● **Challenge a**:
Answer these about the brownie point assignment below:
(i) How many brownie points is it worth?
(ii) Where should input be taken from?
(iii) Under the stated simplification, what does (8 + 7 * 6) evaluate to?

● **Excerpt**:
++++++
20-CS-122-001 Computer Science II Spring 2012
Brownie Point Assignment

Virtual functions, classes, inheritance, lists, queues, stacks, applications

Evaluate Simple Arithmetic Expressions

For 15 brownie points (not required)
(submit instructions: here)

Rationale:

Simple use of the Stack class.

Purpose:

Use two stacks, one for holding operators and one for holding operands, to evaluate a simple arithmetic expression. Operands are numbers. Operators include plus (+), minus (-), multiply (*), divide (/). Input should be taken from stdin to allow the user to apply the evaluator to a file containing a large expression or to an argument on the command line.

Background:

Consider a simple arithmetic expression using parens, arithmetic operators, and numbers. The following is an example

    (7 + (3 * (4 + 4) * 2 * 2 * (1 + 2)) * 3)

How would you evaluate this expression? Before you answer, in order to simplify code later, let us suppose + and * have the same level of precedence and that operations are evaluated from left to right. So, for example, the expression

    (8 + 7 * 6)

would be evaluated by first adding 8 and 7 to get 15, then multiplying 15 by 6 to get 90. This is different from what one normally does which would be to multiply first then add. Due to the simplification stated above, operations on the same nested level may be paired from left to right. Doing so to the first expression above gives

    ((7 + (((((3 * (4 + 4)) * 2) * 2) * (1 + 2)))) * 3)
++++++
● **Rows excerpted from a collection**:
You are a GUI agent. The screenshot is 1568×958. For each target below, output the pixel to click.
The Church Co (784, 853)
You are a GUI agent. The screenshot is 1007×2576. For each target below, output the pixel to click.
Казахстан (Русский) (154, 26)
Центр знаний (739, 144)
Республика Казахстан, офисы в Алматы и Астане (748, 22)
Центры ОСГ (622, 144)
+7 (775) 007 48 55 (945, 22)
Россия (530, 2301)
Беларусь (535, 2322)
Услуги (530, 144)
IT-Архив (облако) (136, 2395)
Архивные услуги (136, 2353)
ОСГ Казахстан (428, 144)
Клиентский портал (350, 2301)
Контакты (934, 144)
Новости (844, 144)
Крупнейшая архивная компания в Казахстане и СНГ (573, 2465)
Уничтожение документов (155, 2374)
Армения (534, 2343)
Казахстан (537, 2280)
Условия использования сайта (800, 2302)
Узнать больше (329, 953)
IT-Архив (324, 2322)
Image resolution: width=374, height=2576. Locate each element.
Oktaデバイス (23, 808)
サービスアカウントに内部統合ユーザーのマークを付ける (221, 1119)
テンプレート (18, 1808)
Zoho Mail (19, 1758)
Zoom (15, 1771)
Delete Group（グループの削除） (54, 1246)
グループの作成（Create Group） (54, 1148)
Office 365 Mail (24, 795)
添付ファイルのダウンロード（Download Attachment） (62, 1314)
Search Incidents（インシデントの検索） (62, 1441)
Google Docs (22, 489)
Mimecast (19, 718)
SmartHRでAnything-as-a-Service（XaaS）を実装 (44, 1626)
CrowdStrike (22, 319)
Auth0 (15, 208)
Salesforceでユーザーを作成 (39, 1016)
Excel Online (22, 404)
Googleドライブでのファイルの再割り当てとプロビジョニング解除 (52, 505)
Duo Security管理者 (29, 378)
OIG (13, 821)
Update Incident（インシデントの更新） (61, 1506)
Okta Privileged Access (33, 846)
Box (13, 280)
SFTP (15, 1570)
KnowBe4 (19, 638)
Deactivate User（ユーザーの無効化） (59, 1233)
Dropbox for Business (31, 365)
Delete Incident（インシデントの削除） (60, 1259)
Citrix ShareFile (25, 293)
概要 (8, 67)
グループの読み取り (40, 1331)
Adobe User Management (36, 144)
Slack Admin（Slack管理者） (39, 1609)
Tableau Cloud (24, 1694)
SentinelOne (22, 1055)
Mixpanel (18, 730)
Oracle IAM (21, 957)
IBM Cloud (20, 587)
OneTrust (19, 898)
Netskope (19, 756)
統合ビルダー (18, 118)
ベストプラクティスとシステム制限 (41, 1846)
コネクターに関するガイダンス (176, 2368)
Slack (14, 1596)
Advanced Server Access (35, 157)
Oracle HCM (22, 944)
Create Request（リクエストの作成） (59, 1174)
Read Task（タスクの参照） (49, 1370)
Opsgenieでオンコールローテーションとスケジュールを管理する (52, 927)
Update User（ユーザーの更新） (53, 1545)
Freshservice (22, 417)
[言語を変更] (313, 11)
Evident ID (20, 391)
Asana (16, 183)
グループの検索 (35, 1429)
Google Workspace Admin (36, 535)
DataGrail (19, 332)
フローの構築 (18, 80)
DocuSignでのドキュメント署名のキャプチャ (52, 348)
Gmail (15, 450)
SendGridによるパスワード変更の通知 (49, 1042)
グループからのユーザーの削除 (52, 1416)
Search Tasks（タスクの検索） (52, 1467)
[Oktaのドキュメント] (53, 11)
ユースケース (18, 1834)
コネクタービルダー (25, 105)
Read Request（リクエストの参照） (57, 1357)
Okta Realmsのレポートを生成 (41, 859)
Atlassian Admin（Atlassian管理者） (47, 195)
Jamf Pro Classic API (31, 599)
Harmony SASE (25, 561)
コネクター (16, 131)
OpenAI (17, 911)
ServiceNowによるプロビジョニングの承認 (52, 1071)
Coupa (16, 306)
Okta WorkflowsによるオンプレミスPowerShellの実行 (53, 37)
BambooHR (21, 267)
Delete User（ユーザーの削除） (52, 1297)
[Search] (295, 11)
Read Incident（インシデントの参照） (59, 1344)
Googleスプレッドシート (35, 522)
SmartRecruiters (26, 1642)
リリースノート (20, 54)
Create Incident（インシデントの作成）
++++++
● **Challenge b**: Please write out the rows again, everything from the row containing "Oracle HCM (22, 944)" down to the last row, switching "Request" to "Ticket" and leaving all else unchanged. Give only those rows.

● **Complete output a**:
(i) 15
(ii) stdin
(iii) 90

● **Complete output b**:
Oracle HCM (22, 944)
Create Ticket（リクエストの作成） (59, 1174)
Read Task（タスクの参照） (49, 1370)
Opsgenieでオンコールローテーションとスケジュールを管理する (52, 927)
Update User（ユーザーの更新） (53, 1545)
Freshservice (22, 417)
[言語を変更] (313, 11)
Evident ID (20, 391)
Asana (16, 183)
グループの検索 (35, 1429)
Google Workspace Admin (36, 535)
DataGrail (19, 332)
フローの構築 (18, 80)
DocuSignでのドキュメント署名のキャプチャ (52, 348)
Gmail (15, 450)
SendGridによるパスワード変更の通知 (49, 1042)
グループからのユーザーの削除 (52, 1416)
Search Tasks（タスクの検索） (52, 1467)
[Oktaのドキュメント] (53, 11)
ユースケース (18, 1834)
コネクタービルダー (25, 105)
Read Ticket（リクエストの参照） (57, 1357)
Okta Realmsのレポートを生成 (41, 859)
Atlassian Admin（Atlassian管理者） (47, 195)
Jamf Pro Classic API (31, 599)
Harmony SASE (25, 561)
コネクター (16, 131)
OpenAI (17, 911)
ServiceNowによるプロビジョニングの承認 (52, 1071)
Coupa (16, 306)
Okta WorkflowsによるオンプレミスPowerShellの実行 (53, 37)
BambooHR (21, 267)
Delete User（ユーザーの削除） (52, 1297)
[Search] (295, 11)
Read Incident（インシデントの参照） (59, 1344)
Googleスプレッドシート (35, 522)
SmartRecruiters (26, 1642)
リリースノート (20, 54)
Create Incident（インシデントの作成）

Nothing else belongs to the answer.